Britain’s railway is entering the digital age. Not just for train control systems, signalling and train maintenance, but for passenger information too.
Passengers have smartphones with apps that give details of tickets, train times and the effects of delays. Station concourses and platforms have large displays showing destinations, intermediate calling points, scheduled time, expected time and even which end of the train first class can be found.
Before leaving home or the office, travellers can check their schedules and can update them as they go, even on the trains themselves through on-board Wi-Fi.
So the railway, and its operators, need a simple, comprehensive system for producing and distributing live train information.
Which it does. In fact, it has 66 of them!
All pumping out information with varying degrees of accuracy and interacting in some fashion. A real beggar’s muddle in fact.
But no longer. Now, after years of development, all of the 66 disparate systems are being replaced by one – DARWIN.
Representing a £9 million investment by the National Stations Improvement Programme, Darwin has been rolled out across the country. It will feed information to stations as well as to the operators for their own channels and apps.

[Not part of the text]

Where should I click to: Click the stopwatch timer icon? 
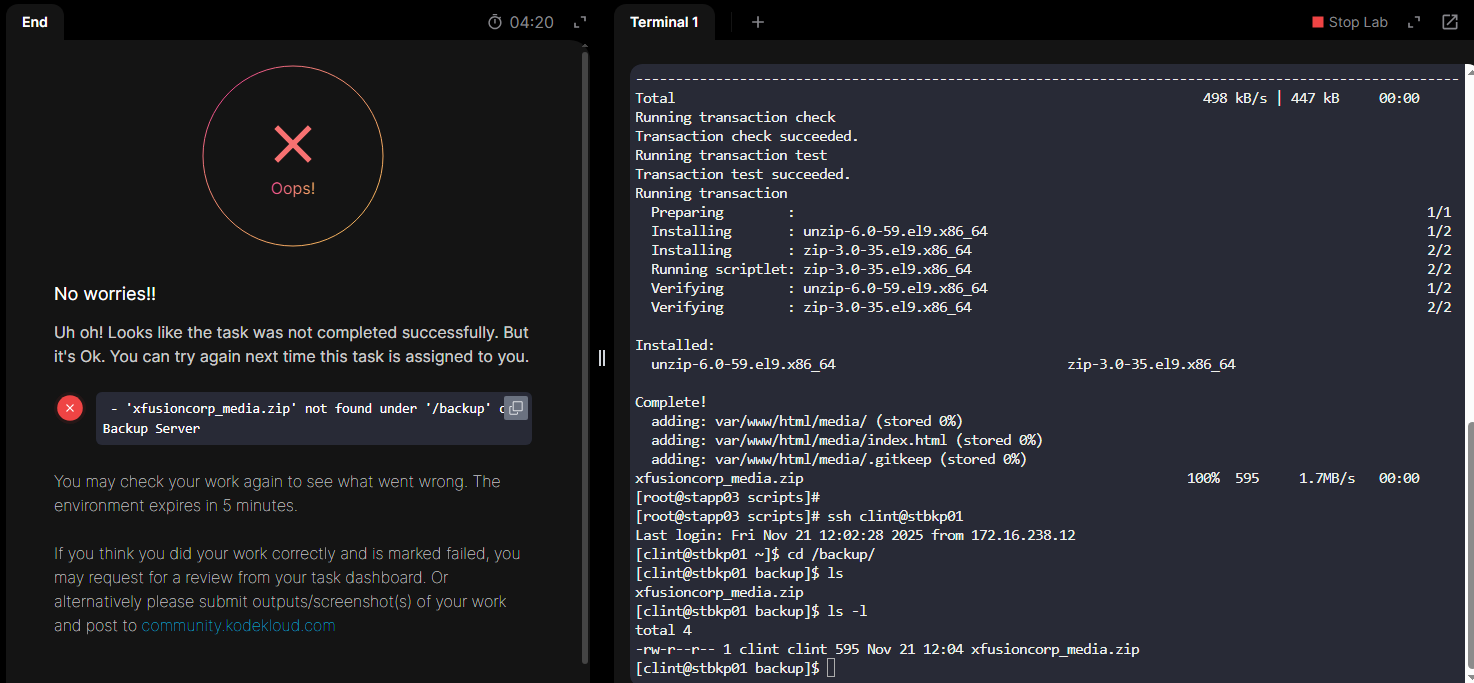pos(495,22)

This will mean that wherever a passenger seeks information – at the station, online or via a phone app – that information will be the same. Consistent – and accurate.

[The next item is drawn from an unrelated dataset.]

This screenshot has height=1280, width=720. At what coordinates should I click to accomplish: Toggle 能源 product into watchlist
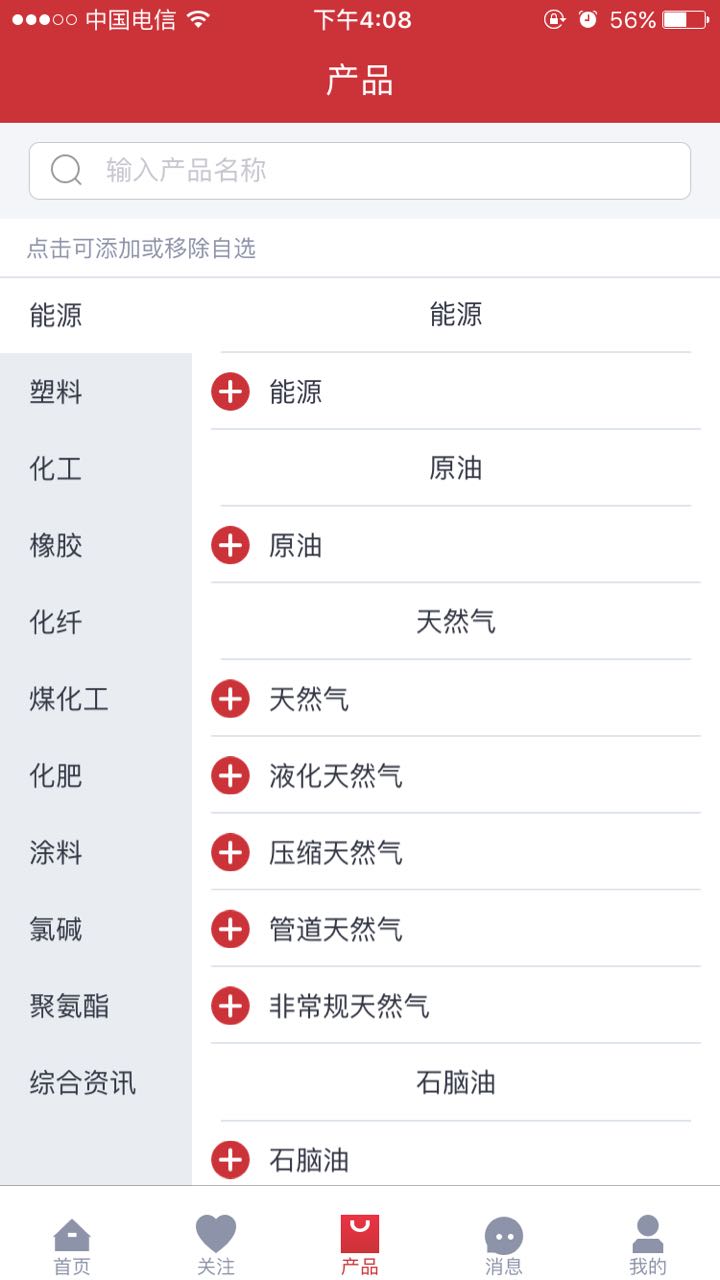pos(230,392)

In times of disruption, a single message will go out, reducing the confusion caused by differing systems and hopefully being more accurate and immediate than any of them.
Commenting on the launch, Jacqueline Starr, managing director for customer experience at the Rail Delivery Group (RDG), said: “Many rail passengers will be familiar with the panic that sets in when they are waiting for a train and the screen on the station platform tells them one thing but the app on their phone says another.
“Being able to trust the origin of information on the railway is crucial for customers so that they can make the best decisions about their journeys. We know that we haven’t always got it right in the past, but we hope this change will make life that bit easier for our passengers.”